Task material:
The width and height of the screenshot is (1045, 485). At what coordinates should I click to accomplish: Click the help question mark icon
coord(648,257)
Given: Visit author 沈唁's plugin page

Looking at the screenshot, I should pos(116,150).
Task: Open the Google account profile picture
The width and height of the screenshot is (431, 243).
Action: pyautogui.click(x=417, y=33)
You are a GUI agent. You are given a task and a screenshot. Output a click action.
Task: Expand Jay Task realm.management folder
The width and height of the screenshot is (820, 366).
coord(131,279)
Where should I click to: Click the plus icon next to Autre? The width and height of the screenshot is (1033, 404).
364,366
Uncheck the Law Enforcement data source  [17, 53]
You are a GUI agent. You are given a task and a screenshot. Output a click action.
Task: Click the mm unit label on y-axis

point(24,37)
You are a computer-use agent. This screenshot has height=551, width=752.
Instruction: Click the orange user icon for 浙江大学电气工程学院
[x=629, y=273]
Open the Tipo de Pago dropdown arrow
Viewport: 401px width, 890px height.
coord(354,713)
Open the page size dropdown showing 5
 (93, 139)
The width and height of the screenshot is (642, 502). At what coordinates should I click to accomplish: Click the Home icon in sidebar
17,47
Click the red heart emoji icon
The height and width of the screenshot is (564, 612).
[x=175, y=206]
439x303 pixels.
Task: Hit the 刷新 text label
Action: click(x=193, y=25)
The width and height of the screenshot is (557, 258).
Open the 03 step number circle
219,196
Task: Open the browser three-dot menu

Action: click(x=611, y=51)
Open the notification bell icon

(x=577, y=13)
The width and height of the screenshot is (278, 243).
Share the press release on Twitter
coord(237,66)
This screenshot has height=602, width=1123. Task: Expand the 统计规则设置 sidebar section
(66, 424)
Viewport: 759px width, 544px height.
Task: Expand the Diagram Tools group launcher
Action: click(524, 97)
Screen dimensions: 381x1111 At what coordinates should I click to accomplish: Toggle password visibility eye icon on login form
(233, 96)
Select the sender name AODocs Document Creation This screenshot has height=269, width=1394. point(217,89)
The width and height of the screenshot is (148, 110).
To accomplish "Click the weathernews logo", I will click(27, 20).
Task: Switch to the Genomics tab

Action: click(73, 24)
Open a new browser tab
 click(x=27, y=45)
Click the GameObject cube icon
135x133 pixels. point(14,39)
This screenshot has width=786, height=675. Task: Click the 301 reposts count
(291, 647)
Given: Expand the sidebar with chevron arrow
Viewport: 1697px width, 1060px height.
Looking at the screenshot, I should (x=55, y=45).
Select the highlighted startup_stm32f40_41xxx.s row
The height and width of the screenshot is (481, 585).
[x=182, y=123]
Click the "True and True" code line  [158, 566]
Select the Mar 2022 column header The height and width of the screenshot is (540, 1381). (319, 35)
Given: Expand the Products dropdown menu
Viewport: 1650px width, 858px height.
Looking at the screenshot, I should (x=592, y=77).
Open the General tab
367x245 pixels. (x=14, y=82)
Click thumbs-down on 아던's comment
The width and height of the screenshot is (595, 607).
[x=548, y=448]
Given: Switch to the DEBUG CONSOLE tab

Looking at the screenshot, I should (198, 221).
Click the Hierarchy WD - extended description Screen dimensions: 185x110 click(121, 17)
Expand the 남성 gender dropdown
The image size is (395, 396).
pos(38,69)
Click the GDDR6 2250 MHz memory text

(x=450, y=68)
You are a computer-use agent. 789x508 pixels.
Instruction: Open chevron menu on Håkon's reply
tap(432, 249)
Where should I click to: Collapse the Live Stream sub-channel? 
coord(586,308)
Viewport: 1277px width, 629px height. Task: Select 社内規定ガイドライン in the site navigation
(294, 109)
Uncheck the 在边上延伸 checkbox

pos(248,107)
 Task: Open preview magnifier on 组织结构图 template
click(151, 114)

Exercise aim:
Wherever "computer" occurs in the records above, copy the line it sits in.

Answer to this problem:
You are a computer-use agent. This screenshot has height=551, width=752.
You are a computer-use agent. 789x508 pixels.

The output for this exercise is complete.